Le «Truman» enchaîne les couacs et piège le ministre de Trump
Trois avions de chasse perdus, une collision avec un cargo, un commandant relevé de ses fonctions – et désormais un rapport d’enquête qui ébranle la marine des Etats-Unis jusque dans ses fondations: lors de sa dernière mission en mer Rouge, l’«USS Harry S. Truman» a enchaîné les incidents à un niveau inédit. Selon les estimations d’experts, les dégâts cumulés s’élèvent à au moins 70 millions de dollars. Aucun membre d’équipage n’est mort.
Les conclusions rendues publiques à la fin de la semaine dernière montrent comment le porte-avions et son groupe d’escorte se sont disloqués à plusieurs reprises. De quoi interroger le niveau de préparation opérationnelle de l’US Navy.
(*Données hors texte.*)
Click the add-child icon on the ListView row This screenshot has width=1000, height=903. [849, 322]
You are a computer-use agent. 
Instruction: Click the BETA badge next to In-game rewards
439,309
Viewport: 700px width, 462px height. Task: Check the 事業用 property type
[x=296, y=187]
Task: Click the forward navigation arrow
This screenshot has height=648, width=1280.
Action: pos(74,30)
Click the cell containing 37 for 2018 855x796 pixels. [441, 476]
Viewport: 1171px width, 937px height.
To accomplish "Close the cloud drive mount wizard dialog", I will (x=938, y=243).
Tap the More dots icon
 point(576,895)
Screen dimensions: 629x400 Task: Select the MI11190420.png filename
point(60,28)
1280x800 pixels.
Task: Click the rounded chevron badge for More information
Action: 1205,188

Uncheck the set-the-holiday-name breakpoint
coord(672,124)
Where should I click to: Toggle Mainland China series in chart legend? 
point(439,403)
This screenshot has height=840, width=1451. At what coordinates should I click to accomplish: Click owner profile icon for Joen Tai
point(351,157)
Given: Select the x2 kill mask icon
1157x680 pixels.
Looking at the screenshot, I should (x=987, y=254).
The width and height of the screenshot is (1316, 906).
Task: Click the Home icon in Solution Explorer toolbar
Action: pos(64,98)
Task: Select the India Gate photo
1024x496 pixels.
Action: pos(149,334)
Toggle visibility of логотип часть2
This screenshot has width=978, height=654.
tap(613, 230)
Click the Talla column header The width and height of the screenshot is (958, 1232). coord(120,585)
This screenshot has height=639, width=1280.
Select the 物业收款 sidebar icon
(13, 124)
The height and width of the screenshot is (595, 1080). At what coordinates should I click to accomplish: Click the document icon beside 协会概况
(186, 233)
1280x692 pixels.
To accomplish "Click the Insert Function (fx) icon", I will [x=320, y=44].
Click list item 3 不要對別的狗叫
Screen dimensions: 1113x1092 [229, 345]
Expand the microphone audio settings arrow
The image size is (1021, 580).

1/x The Navy released its Command Investigation into several incidents that happened during the deployment of the USS Harry S. Truman in 2025. I'm just going to discuss the collision between the HST and the merchant vessel Besiktas-M https://t.co/ATt2gzKxpD pic.twitter.com/MRF6nWerFR
— Bart 🌊⚓️ (@BartGonnissen) December 6, 2025
La collision avec le cargo «Besiktas-M» (les images 👆), le 12 février 2025 près du port égyptien de Port-Saïd, apparaît comme l’épisode le plus lourd. Le rapport la qualifie d'«évitable» et affirme que l’équipe à la passerelle a «manqué à son devoir de naviguer en sécurité à proximité du navire marchand». La marine elle-même évoque un incident qui «aurait pu avoir des conséquences catastrophiques». Le commandant, le capitaine Dave Snowden, a peu après été démis de ses fonctions.
Une série de défaillances en quelques mois
Les autres incidents révèlent, eux aussi, un enchaînement de manquements structurels. En décembre 2024, le croiseur lance-missiles USS Gettysburg a abattu par erreur un F/A-18F du «Truman» (un autre navire américain), en raison d’une identification défaillante liée à un manque d’entraînements conjoints.
En avril 2025, un F/A-18E et son tracteur ont chuté du pont-hangar après une manœuvre d’évitement destinée à esquiver une attaque de missiles des rebelles houthis. La cause: une défaillance du système de freinage, aggravée par une communication insuffisante entre la passerelle, le pont d’envol et le contrôle du hangar. Le rapport évoque «un rythme opérationnel très soutenu et une situation de combat» ayant créé «un stress extrême».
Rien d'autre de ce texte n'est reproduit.